**THE REQUEST:** Pull every line from the listing below and reproduce each one verbatim, without changing anything.
--- START INFORMATION PROVIDED ---
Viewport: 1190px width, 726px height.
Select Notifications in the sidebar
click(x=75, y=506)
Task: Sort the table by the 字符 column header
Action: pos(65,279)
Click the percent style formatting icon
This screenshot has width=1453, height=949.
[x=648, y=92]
--- END INFORMATION PROVIDED ---
**FULL RESPONSE:**
Viewport: 1190px width, 726px height.
Select Notifications in the sidebar
click(x=75, y=506)
Task: Sort the table by the 字符 column header
Action: pos(65,279)
Click the percent style formatting icon
This screenshot has width=1453, height=949.
[x=648, y=92]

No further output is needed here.